[Exercise goal]:
Which lines in the records below contain the word "agent"? Report each of them.
-*-*-
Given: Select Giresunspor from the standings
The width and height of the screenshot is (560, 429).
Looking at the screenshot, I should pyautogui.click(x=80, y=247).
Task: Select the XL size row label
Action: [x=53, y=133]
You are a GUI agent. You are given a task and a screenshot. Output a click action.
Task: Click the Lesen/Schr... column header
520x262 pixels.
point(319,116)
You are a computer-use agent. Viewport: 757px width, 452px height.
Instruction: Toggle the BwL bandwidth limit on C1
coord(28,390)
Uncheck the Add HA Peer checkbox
-*-*-
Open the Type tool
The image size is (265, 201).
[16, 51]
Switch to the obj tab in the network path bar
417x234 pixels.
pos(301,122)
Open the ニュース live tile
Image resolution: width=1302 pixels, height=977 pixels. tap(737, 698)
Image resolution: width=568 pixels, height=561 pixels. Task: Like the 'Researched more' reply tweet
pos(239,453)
-*-*-
[Answer section]:
You are a GUI agent. You are given a task and a screenshot. Output a click action.
You are a computer-use agent. Viewport: 757px width, 452px height.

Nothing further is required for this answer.